In opposition, plaintiff argues that defendants had a contractual obligation to oversee safety at the Project. Such an obligation establishes nothing more than general supervisory control. General supervisory control is insufficient to impute liability under section 200 (see Bisram v Long Is. Jewish Hosp., 116 A.D.3d 475, 476 [1st Dept 2014] [where an entity "had the authority to review onsite safety,. . . [such] responsibilities do not rise to the level of supervision or control necessary to hold the [entity] liable for plaintiffs injuries under Labor Law § 200"]).
Thus, defendants are entitled to summary judgment dismissing the common-law negligence and Labor Law § 200 claims against them.

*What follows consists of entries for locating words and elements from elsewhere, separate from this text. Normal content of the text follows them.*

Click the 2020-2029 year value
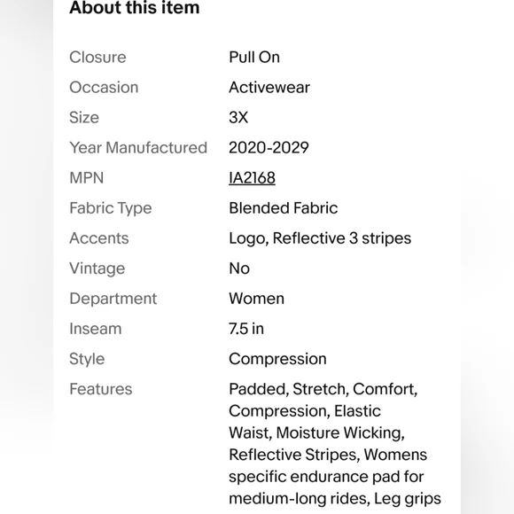This screenshot has height=514, width=514. [269, 148]
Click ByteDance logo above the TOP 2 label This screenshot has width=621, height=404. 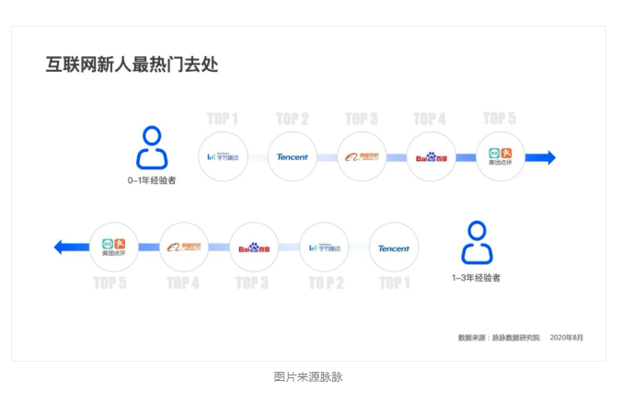325,248
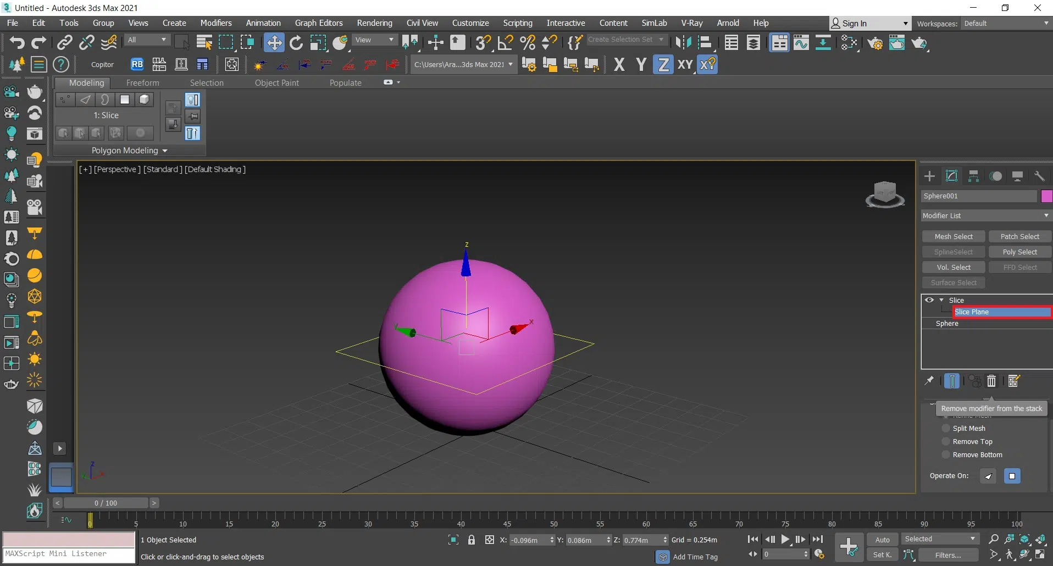Switch to the Freeform ribbon tab

click(x=142, y=83)
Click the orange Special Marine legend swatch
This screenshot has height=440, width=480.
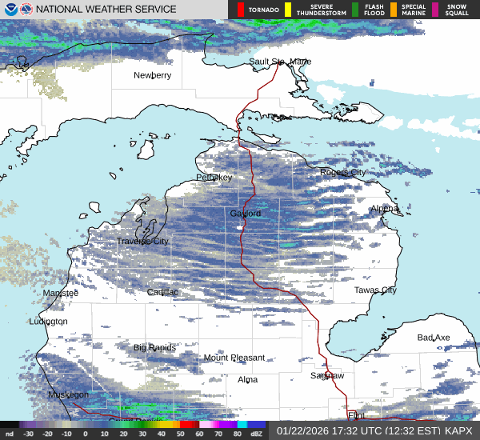[394, 10]
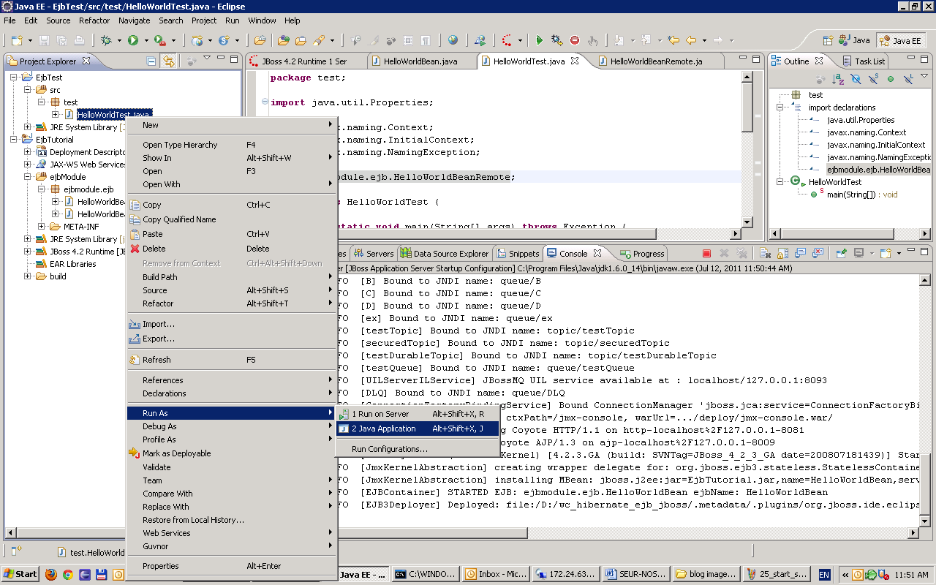936x585 pixels.
Task: Pin the Console view
Action: point(842,253)
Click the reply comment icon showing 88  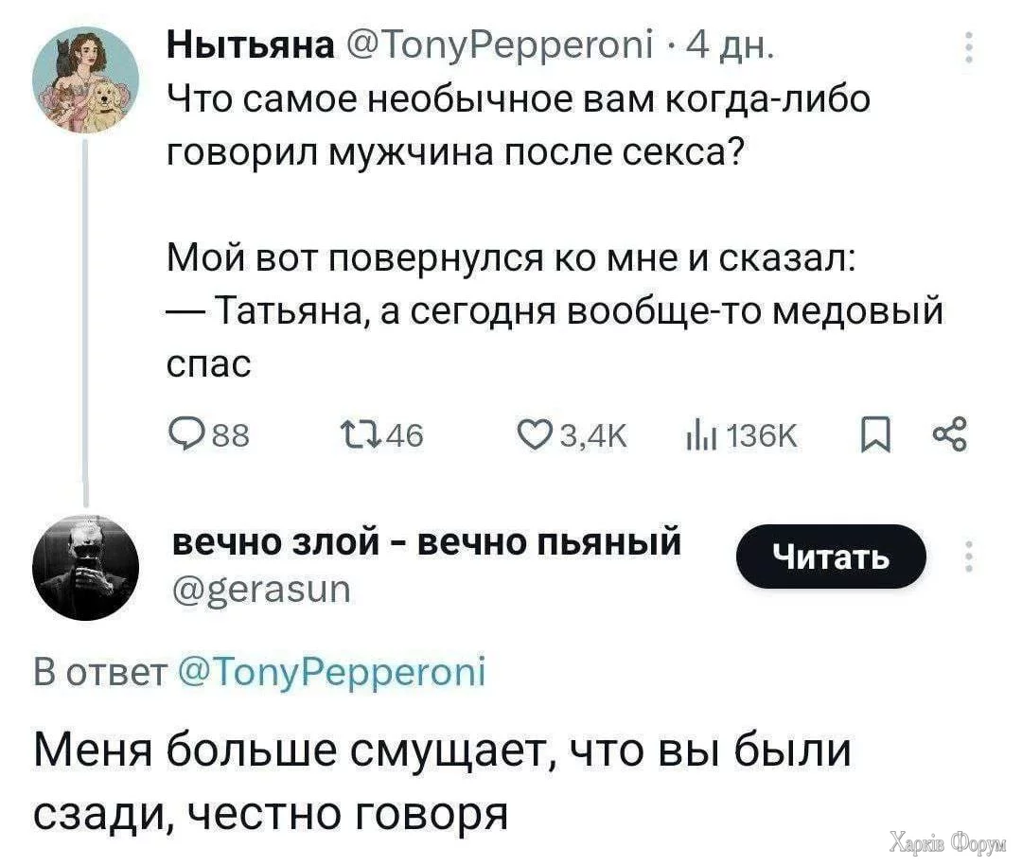point(182,434)
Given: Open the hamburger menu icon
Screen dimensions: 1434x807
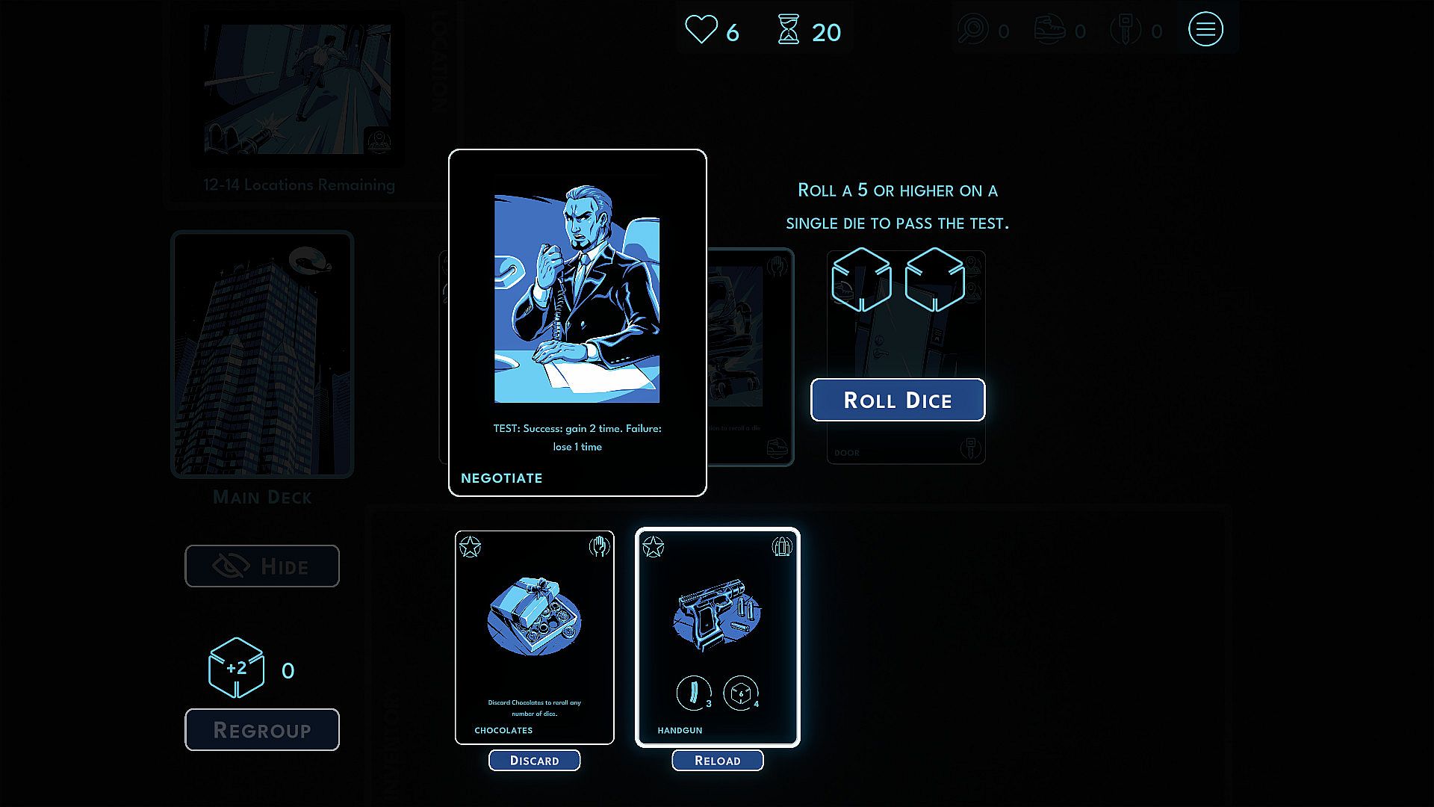Looking at the screenshot, I should [1205, 30].
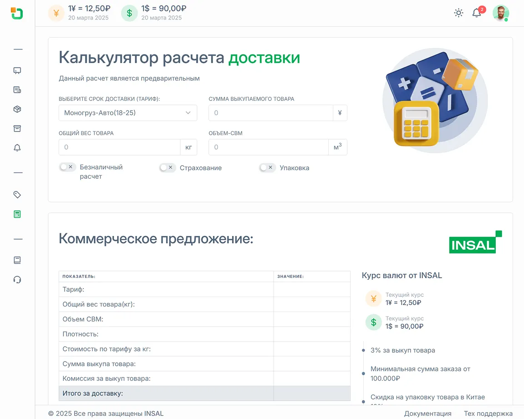The image size is (524, 419).
Task: Open the price tag sidebar icon
Action: (x=17, y=195)
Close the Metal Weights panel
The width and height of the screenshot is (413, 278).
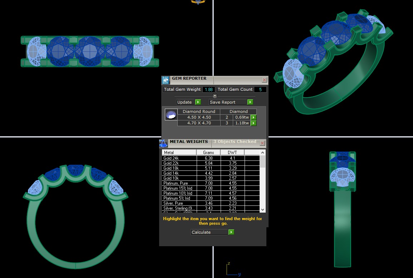262,143
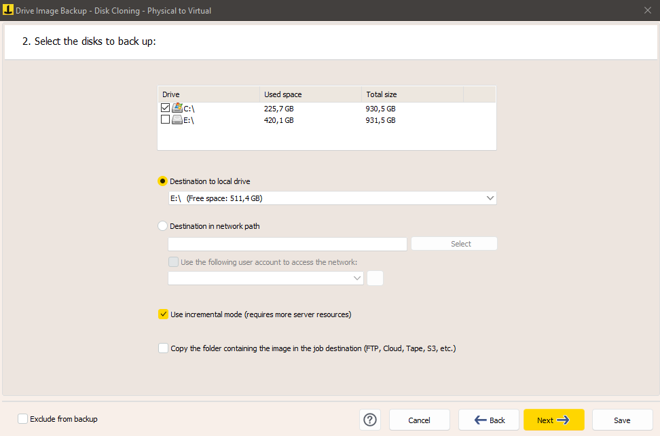Viewport: 660px width, 436px height.
Task: Click the Drive column header
Action: tap(209, 94)
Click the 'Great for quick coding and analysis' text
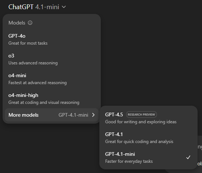Image resolution: width=202 pixels, height=173 pixels. coord(139,142)
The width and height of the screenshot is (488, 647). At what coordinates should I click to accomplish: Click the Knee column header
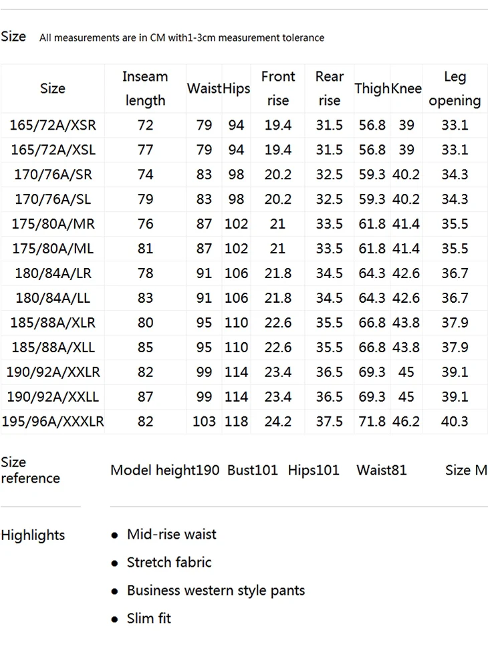pos(406,88)
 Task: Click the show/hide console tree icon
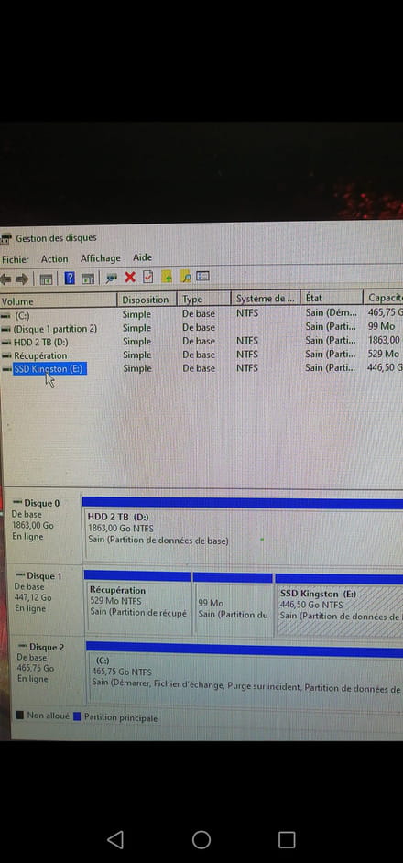coord(46,279)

The parties remaining arguments have been considered and were unavailing. Accordingly, for the foregoing reasons, it is
ORDERED that the motion of plaintiff Eduardo Haro (motion sequence number 003), pursuant to CPLR 3212, for summary judgment on his Labor Law § 240 (1) claim against defendants 353-357 Broadway LLC, Toll Bros, Inc. and Toll GC LLC (collectively, defendants) is granted; and it is further
ORDERED that the branch of the motion of defendants and defendant Toll Brothers Real Estate, Inc. (TBRE) (motion sequence number 004), pursuant to CPLR 3212, for summary judgment dismissing J the complaint as against TBRE is granted, and the matter is severed and dismissed with respect to this defendant, with costs and disbursements as taxed by the Clerk of the Court; and it is further
ORDERED that the branch of defendants' motion for summary judgment dismissing the common-law negligence and Labor Law §§ 200 and 241 (6) claims against them is granted.